▶ **TASK STATEMENT**: Quote the listing in full, exactly as given, minus any pictures.
┌──
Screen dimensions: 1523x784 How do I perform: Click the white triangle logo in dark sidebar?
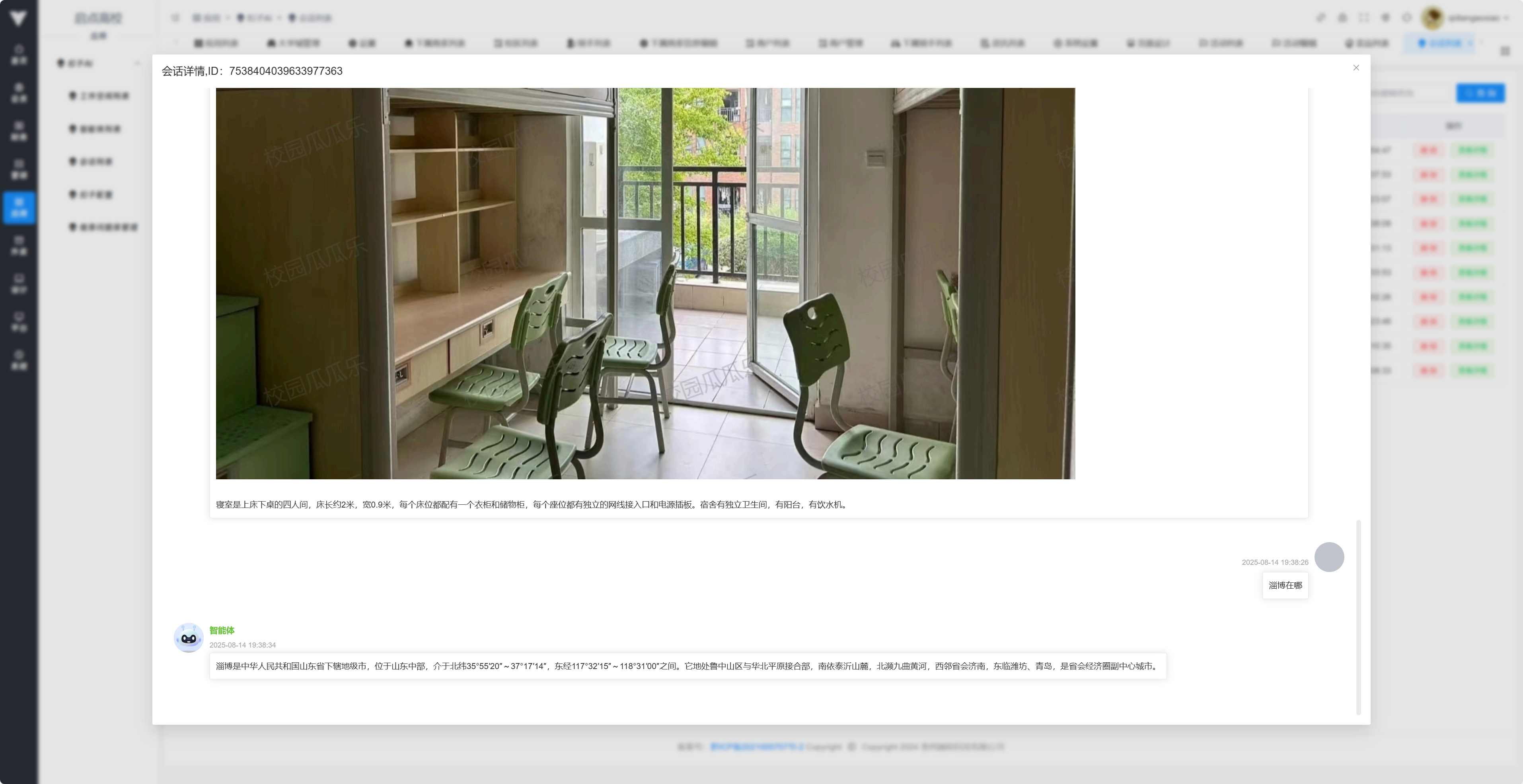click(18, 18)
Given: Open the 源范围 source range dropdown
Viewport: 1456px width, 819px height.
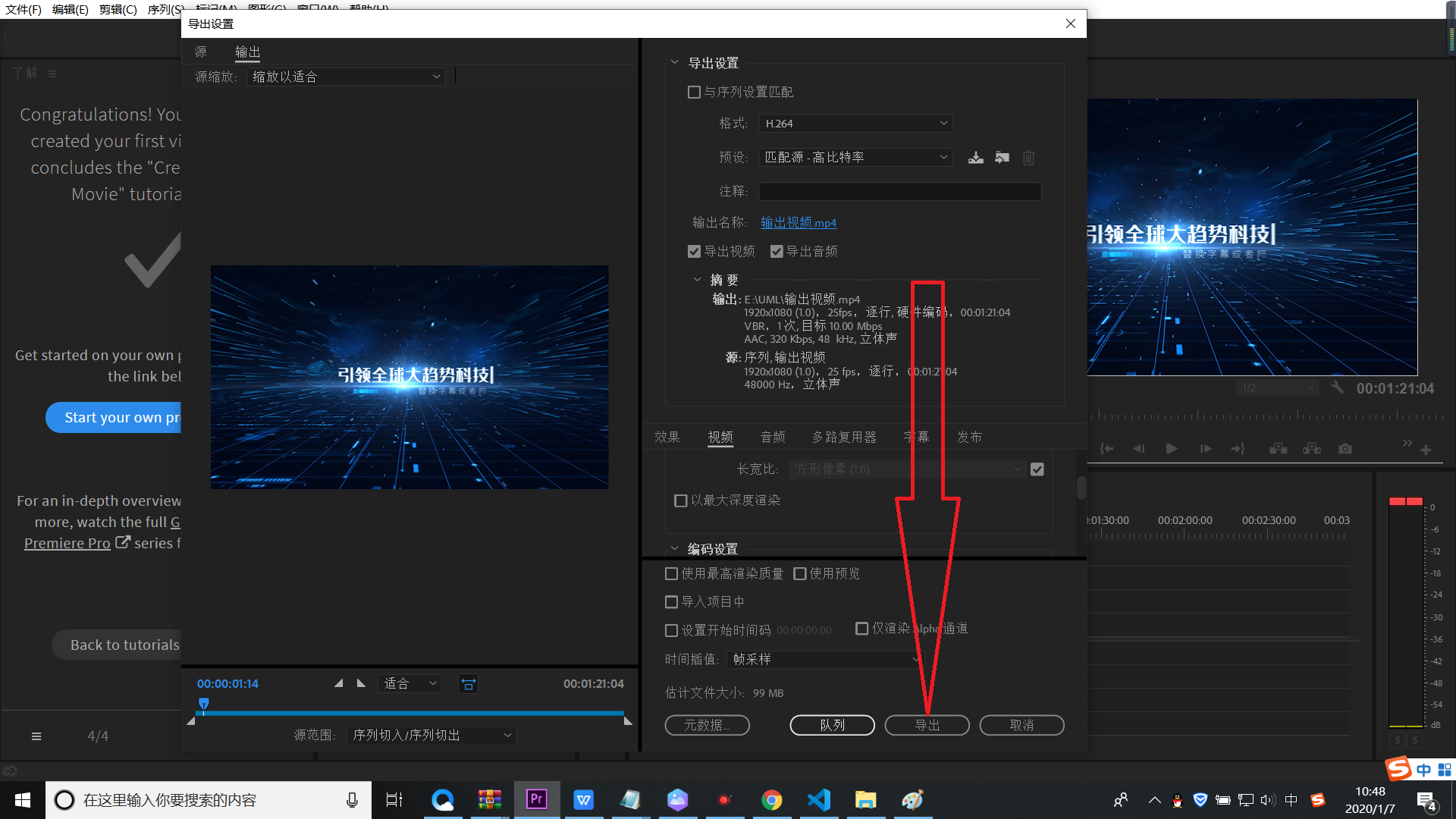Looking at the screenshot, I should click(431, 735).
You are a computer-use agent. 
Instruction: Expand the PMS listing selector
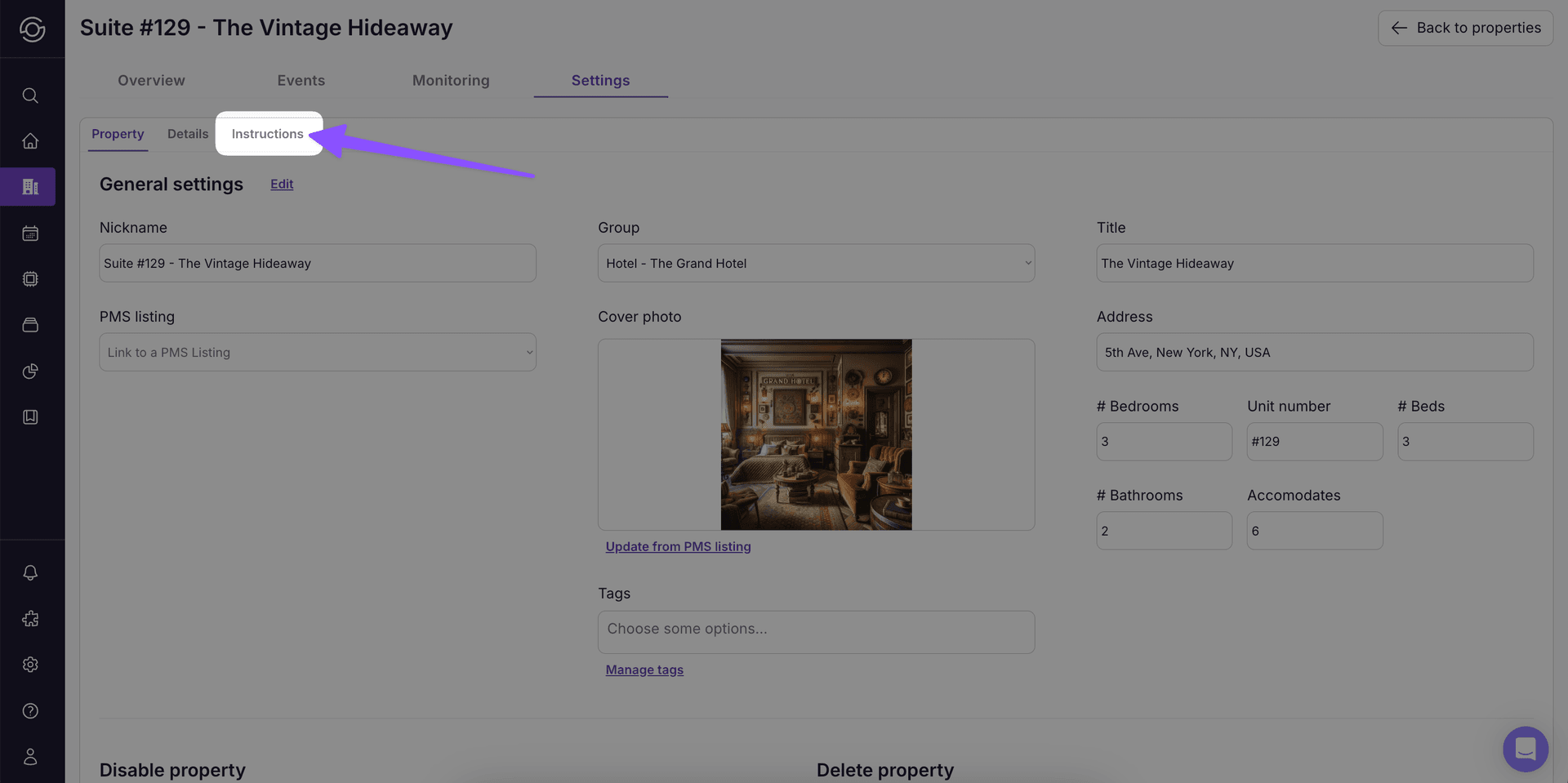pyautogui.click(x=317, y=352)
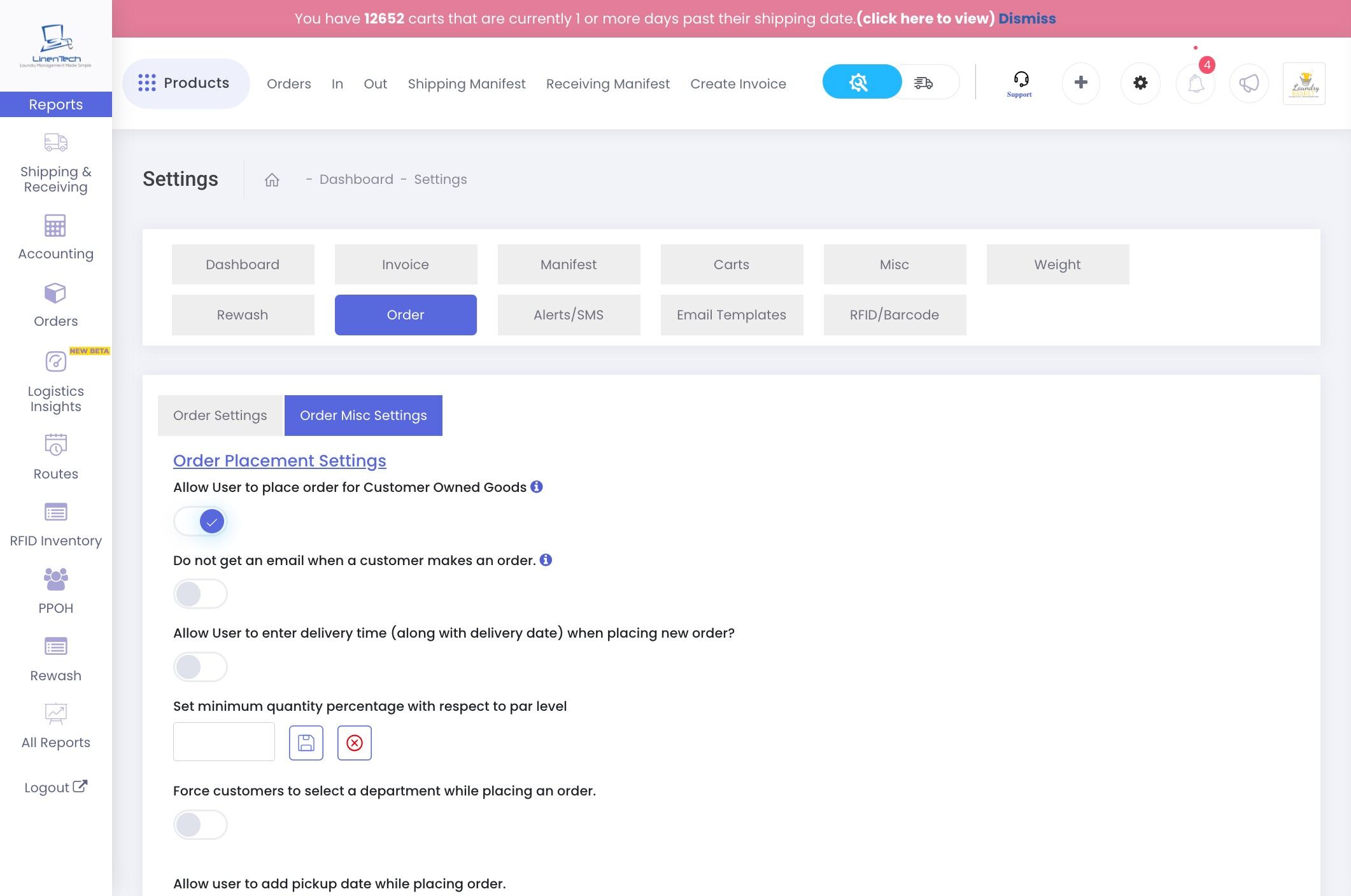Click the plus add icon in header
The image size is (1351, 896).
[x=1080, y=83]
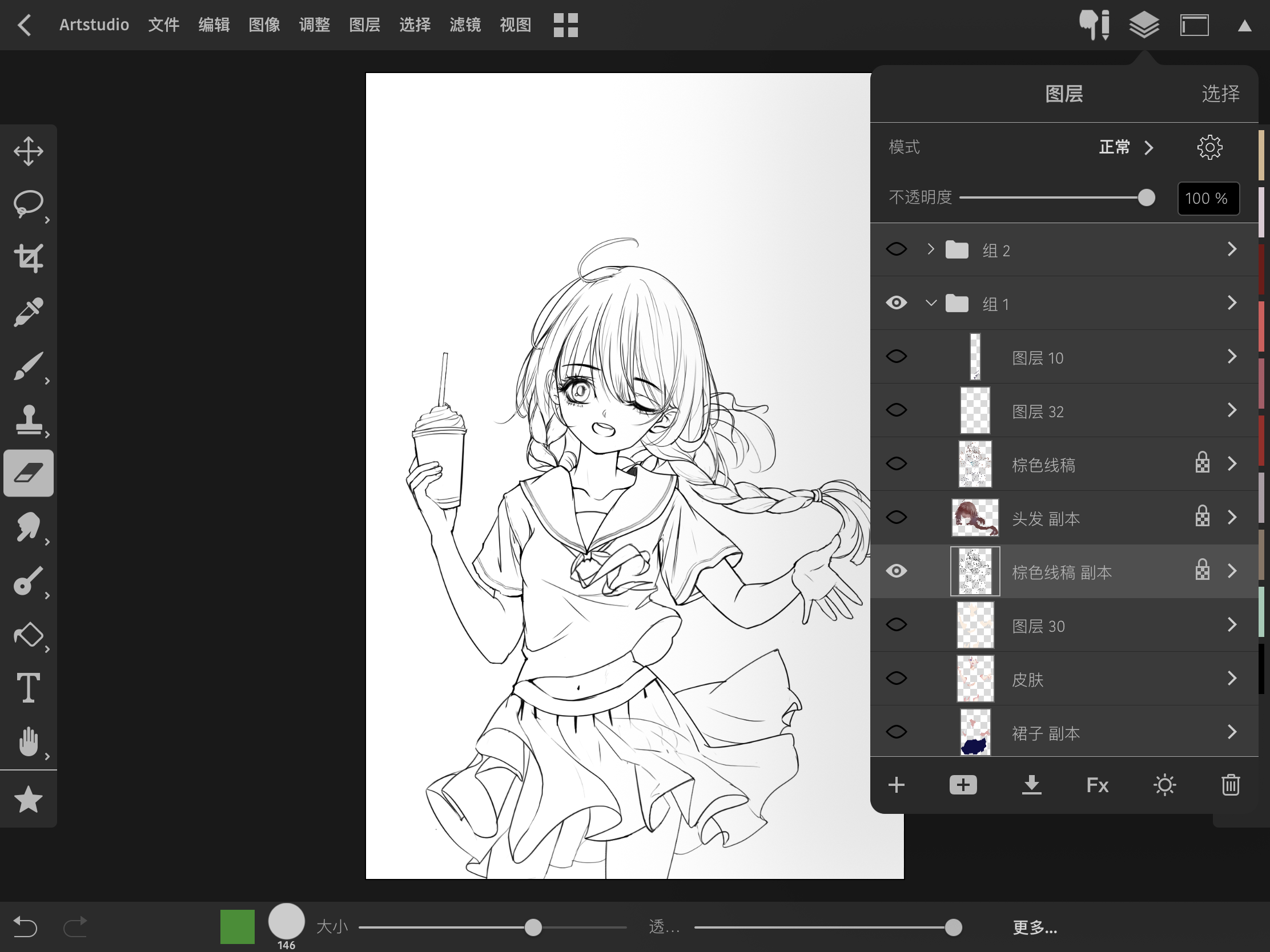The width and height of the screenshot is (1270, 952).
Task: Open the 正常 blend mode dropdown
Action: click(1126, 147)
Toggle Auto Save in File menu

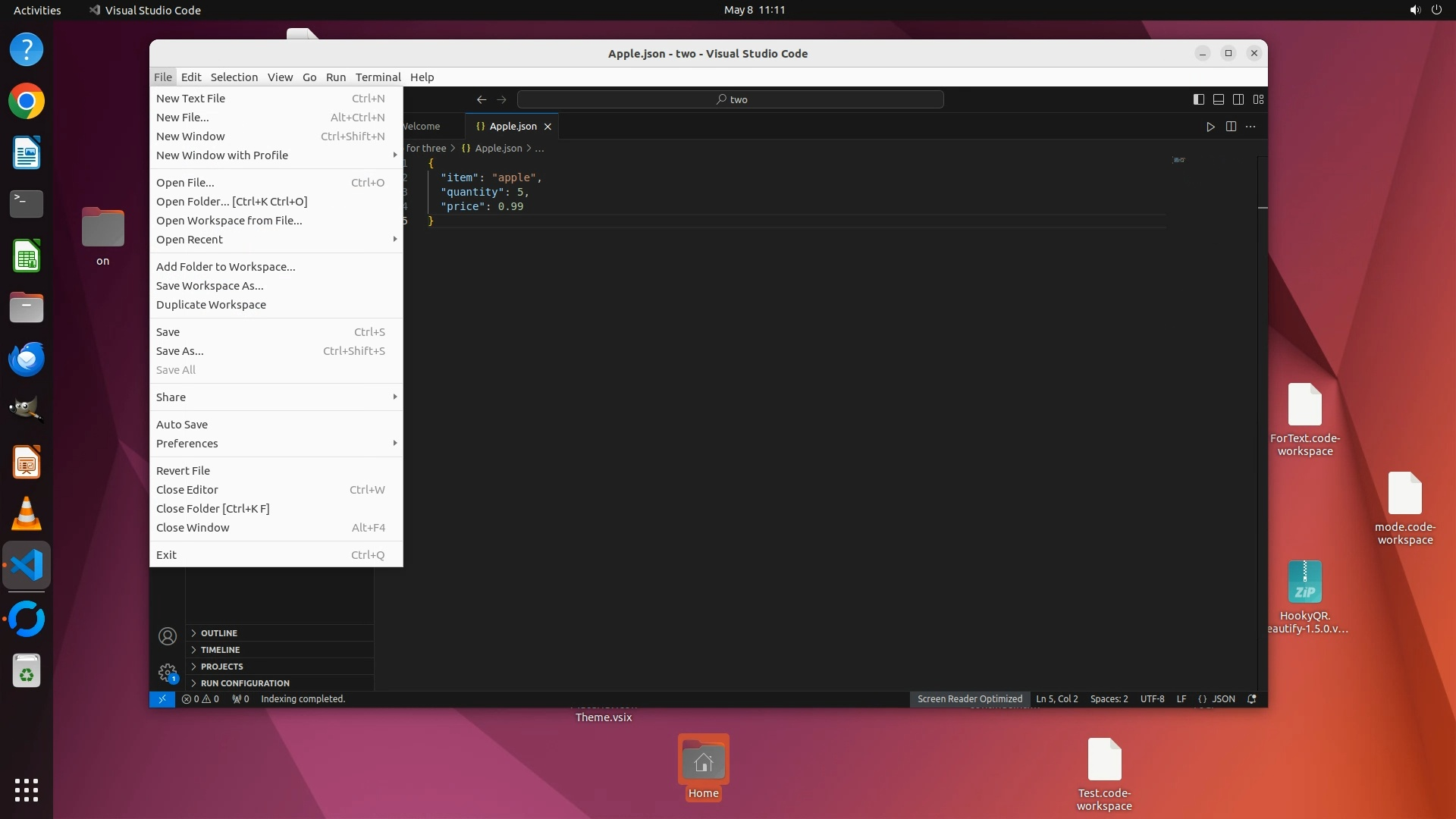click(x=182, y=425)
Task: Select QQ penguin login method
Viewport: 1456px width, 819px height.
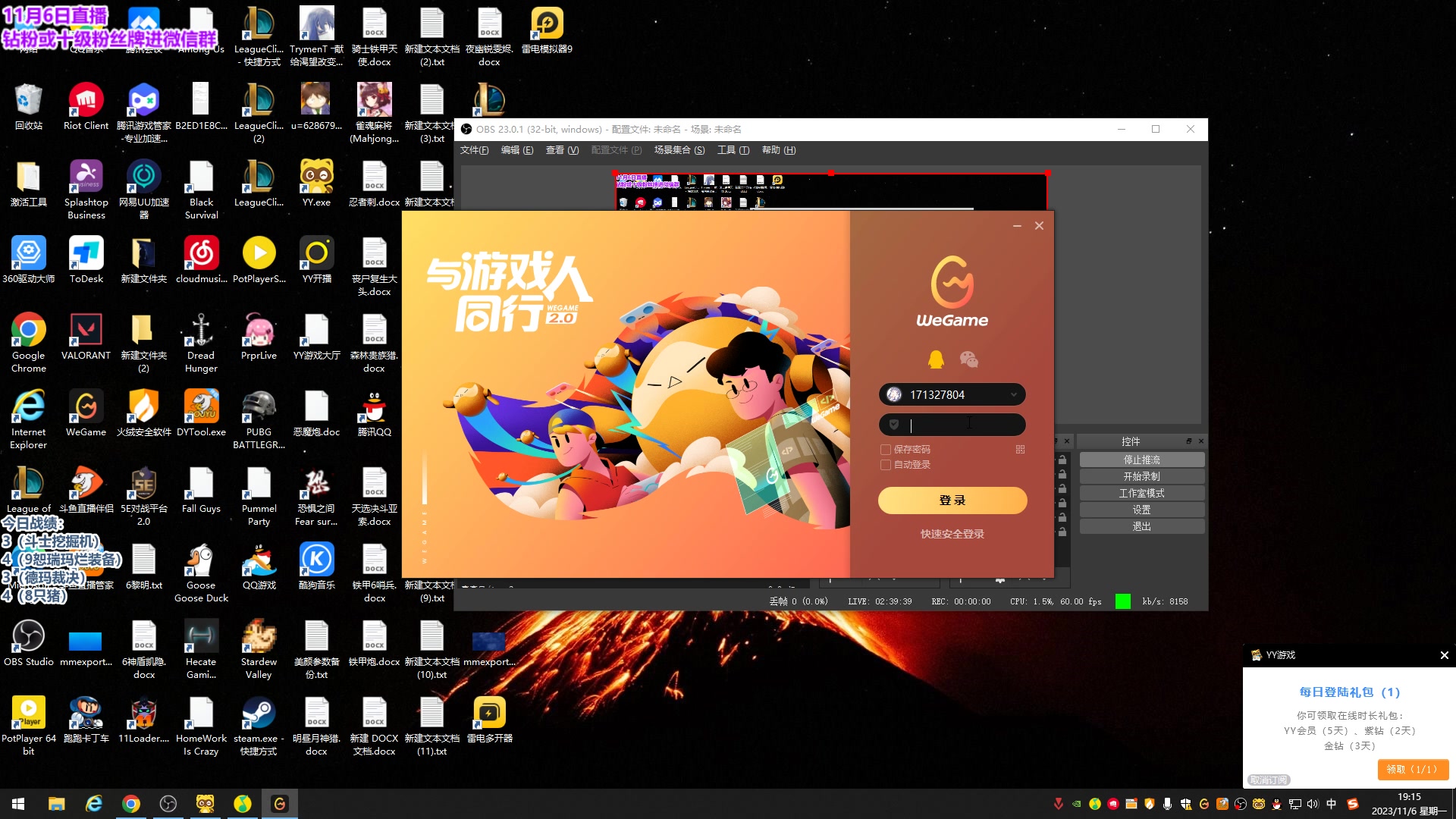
└──
▶ **REPLY**:
Screen dimensions: 1523x784 How do I perform: Click the white triangle logo in dark sidebar?
click(18, 18)
Given: Open the 源范围 source range dropdown
Viewport: 1456px width, 819px height.
Looking at the screenshot, I should click(431, 735).
You are a computer-use agent. 
Instruction: Expand the PMS listing selector
pyautogui.click(x=317, y=352)
Click the plus add icon in header
The image size is (1351, 896).
[x=1080, y=83]
The width and height of the screenshot is (1270, 952).
Task: Open the 正常 blend mode dropdown
Action: click(1126, 147)
Toggle Auto Save in File menu

click(x=182, y=425)
Task: Select QQ penguin login method
Viewport: 1456px width, 819px height.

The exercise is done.